Mardi 23 janvier à 22h15 

Frictions 2 – La cible (2016)
(avec Denis Rollet)
Yann Marussich et Denis Rollet poursuivent un travail commencé en 2015 sur la perception du temps en interaction avec les tensions du corps, et du son. Yann Marussich traverse une cible extrêmement lentement et prolonge ainsi l’instant d’un potentiel danger. Le son réagit aux infimes mouvements du performeur et englobe tout l’espace. Progressivement, la quasi-immobilité du corps et les vibrations sonores deviennent les amplificateurs de la tension sous-jacente.
Mercredi 24 janvier à 18h30 (durée : 1h30)

Bain Brisé (2010)
Un homme tente de s’extraire sans se blesser d’une baignoire remplie de verre brisé. Durant environ 2 heures, Yann Marussich nous plonge dans une sorte d’apnée visuelle et sensitive, de la délivrance de son corps appuyée par les sons du verre qui se brise et résonne dans l’espace. Cette performance est l’aboutissement du cycle de verre, une expérience hypnotique entre le sujet et le spectateur.
Jeudi 25 janvier à 18h (durée 2h)

Traversée (2004)
Allongé, Yann Marussich est accroché par le cou à un câble de 13m de longueur et relié à l’autre extrémité à un treuil laissé à disposition du public.
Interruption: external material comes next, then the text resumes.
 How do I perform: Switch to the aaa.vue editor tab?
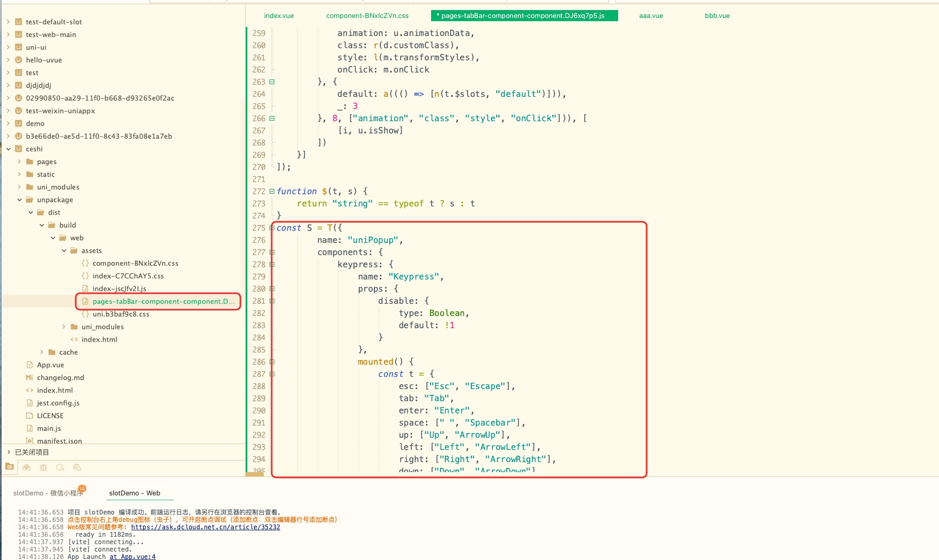pos(651,16)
Actionné, il entraîne dans sa direction le performeur par le cou en l’étranglant.
Sans instructions préalablement données, le public est confronté à lui-même et révèle ses désirs refoulés ou conscients. Avec cette performance à hauts risques, Yann Marussich éprouve les libertés individuelles d’auto-émergence au sein d’une audience.
Vendredi 26 janvier à 20h30 (durée indéterminée)

Frictions 1 – 1568 (2016)
(avec Julie Semoroz)
Allongé sur une surface composée de 1568 jacks disposés tête en haut rappelant un lit à clous, Yann Marussich transmet ses micro-mouvements, ceux du public, les moindres variations dans le circuit électrique à des capteurs. L’artiste Julie Semoroz façonne le matériau brut en une pièce sonore renouvelée à chaque performance. Il s’agit d’interroger ce qui pénètre le corps au quotidien et ce qu’il produit avec ce qui le traverse – de faire état de transformations qui ont cours à chaque instant.
Samedi 27 janvier à 21h (durée 1h)

Autoportrait dans une fourmilière (2003)
L’artiste est couché durant plusieurs heures dans une vitrine qui abrite une fourmilière. Des casques audio sont mis à disposition du spectateur, des écrans montrent des gros plans du corps de l’artiste et des fourmis, pris en direct.
La recherche sur l’immobilité repose sur le constat que toute immobilité apparente recèle une infinité de mouvements. Pourtant, l’extrême immobilité existe : il s’agit de la mort. Le danseur et performeur Yann Marussich questionne cet état ou plus précisément, l’approche de cet état. La mort serait une infime fraction temporelle qui mène d’un état à un autre et ouvre la voie à la décomposition.